*What the exercise asks:*
Print, exactly as written, every line from the first line of the records below through the line containing "Click empty chat", and nothing further.

++++

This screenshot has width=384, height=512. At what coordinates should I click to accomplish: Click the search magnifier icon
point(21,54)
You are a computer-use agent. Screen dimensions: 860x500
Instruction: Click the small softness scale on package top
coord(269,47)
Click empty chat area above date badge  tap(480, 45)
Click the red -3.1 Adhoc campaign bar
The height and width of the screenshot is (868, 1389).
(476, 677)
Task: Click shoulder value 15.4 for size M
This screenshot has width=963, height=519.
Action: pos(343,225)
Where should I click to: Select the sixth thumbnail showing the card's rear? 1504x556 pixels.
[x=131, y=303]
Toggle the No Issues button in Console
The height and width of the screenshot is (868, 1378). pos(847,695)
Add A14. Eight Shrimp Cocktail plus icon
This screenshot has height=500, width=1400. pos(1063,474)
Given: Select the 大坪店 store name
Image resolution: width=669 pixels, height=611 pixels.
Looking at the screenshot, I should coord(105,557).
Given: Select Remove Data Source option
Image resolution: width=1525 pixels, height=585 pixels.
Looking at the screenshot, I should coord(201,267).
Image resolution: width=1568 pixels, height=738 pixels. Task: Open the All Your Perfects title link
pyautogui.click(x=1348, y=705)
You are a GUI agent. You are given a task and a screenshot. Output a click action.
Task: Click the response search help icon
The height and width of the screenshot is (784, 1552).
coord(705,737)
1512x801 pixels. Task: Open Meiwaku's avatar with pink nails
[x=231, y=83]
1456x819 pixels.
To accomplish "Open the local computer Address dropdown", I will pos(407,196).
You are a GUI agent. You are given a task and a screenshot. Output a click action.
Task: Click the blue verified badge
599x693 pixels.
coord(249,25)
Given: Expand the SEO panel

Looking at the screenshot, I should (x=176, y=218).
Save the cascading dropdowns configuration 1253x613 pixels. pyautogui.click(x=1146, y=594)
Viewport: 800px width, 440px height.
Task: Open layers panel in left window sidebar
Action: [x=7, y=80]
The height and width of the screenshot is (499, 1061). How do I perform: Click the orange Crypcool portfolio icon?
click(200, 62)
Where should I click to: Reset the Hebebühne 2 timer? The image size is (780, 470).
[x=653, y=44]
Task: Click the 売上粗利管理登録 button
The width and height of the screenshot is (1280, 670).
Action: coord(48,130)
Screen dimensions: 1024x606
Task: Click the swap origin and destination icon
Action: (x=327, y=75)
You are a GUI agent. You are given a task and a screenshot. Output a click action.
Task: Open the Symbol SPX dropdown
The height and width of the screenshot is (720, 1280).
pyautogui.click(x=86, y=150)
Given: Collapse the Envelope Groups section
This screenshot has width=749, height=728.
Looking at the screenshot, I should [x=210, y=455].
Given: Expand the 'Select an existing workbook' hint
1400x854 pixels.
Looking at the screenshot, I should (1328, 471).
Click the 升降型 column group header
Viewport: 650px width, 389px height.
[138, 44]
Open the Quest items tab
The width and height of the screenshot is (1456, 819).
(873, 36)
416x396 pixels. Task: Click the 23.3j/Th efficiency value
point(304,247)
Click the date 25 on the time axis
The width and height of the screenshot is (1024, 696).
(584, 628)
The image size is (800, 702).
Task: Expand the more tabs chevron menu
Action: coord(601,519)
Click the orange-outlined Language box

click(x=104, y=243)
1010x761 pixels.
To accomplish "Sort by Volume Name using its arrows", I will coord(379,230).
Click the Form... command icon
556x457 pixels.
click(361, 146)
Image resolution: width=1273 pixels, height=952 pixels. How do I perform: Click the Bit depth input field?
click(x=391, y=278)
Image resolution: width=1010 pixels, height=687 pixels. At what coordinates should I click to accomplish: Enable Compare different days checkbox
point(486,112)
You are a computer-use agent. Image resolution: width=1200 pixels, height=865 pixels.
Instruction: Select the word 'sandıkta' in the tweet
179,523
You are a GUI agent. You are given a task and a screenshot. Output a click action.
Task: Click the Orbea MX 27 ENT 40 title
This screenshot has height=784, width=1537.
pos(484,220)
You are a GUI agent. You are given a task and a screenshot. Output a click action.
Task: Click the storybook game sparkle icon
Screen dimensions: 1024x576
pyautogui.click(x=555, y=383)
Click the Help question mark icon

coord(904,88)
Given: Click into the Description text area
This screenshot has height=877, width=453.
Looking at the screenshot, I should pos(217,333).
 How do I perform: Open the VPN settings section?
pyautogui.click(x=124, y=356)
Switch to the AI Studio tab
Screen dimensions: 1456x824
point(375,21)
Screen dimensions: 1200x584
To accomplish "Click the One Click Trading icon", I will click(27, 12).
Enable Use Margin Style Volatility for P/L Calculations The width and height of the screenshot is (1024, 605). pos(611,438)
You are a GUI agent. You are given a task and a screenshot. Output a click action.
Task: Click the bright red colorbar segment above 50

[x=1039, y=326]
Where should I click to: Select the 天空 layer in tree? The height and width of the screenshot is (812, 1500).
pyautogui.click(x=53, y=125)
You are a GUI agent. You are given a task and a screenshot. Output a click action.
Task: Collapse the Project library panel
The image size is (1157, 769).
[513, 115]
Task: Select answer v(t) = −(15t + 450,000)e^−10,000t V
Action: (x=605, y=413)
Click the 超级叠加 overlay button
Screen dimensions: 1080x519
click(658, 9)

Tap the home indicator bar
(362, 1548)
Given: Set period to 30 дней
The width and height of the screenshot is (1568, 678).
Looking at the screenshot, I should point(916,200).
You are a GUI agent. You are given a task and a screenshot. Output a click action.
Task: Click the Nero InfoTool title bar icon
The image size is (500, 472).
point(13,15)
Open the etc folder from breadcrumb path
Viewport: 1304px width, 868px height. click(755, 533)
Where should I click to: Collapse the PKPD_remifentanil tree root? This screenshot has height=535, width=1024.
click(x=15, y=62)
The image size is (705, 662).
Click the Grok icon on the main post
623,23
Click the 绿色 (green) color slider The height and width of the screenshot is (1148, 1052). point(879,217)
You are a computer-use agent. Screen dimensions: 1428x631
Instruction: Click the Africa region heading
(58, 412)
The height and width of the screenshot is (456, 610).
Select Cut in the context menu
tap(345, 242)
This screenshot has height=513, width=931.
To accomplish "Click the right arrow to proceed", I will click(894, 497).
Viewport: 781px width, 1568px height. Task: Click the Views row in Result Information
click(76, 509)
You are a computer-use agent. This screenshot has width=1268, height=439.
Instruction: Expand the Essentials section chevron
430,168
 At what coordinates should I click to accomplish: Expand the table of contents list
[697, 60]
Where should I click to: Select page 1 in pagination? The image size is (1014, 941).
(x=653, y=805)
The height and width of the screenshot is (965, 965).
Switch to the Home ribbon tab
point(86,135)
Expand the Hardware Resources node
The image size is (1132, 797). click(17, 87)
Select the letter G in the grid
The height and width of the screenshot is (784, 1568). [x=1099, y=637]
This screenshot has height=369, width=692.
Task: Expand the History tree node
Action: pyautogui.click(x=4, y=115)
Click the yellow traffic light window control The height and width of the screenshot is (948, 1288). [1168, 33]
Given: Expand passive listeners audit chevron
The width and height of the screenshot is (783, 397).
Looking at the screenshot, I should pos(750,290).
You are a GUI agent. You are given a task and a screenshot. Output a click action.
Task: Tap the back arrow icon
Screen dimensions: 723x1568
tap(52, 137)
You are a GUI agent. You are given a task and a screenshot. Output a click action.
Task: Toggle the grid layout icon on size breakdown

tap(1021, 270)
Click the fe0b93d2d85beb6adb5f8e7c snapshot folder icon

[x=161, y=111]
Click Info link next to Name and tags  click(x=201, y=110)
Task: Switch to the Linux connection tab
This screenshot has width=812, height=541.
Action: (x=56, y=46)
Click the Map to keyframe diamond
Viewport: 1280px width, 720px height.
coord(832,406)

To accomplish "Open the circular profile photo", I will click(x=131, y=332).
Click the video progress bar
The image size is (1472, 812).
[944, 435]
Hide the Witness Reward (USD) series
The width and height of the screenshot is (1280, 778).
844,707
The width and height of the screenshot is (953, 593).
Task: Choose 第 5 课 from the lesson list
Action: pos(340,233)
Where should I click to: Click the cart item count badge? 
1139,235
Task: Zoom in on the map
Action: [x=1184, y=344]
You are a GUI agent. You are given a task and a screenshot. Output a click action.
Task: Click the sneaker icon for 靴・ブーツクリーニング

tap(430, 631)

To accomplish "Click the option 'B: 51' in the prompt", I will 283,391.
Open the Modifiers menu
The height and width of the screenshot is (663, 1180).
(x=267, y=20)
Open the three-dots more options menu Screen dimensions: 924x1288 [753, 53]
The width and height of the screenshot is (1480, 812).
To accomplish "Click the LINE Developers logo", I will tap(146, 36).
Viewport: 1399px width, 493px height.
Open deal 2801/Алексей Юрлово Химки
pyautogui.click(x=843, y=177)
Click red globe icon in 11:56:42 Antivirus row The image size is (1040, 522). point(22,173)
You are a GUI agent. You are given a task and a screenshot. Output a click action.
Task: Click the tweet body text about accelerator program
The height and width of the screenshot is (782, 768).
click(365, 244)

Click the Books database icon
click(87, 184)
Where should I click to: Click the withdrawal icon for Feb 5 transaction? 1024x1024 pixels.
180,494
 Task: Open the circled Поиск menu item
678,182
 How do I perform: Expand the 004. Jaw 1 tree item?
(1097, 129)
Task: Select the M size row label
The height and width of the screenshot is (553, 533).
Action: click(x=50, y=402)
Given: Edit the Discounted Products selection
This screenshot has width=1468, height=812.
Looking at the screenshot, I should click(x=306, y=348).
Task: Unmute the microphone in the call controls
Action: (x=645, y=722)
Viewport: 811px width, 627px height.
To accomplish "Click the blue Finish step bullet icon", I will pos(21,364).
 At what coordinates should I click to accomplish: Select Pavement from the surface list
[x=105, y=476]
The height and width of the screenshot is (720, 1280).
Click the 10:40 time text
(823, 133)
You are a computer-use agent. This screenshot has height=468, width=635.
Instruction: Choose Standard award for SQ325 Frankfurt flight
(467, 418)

++++

*Task output:*
This screenshot has width=384, height=512. At what coordinates should I click to accomplish: Click the search magnifier icon
point(21,54)
You are a computer-use agent. Screen dimensions: 860x500
Instruction: Click the small softness scale on package top
coord(269,47)
Click empty chat area above date badge  tap(480, 45)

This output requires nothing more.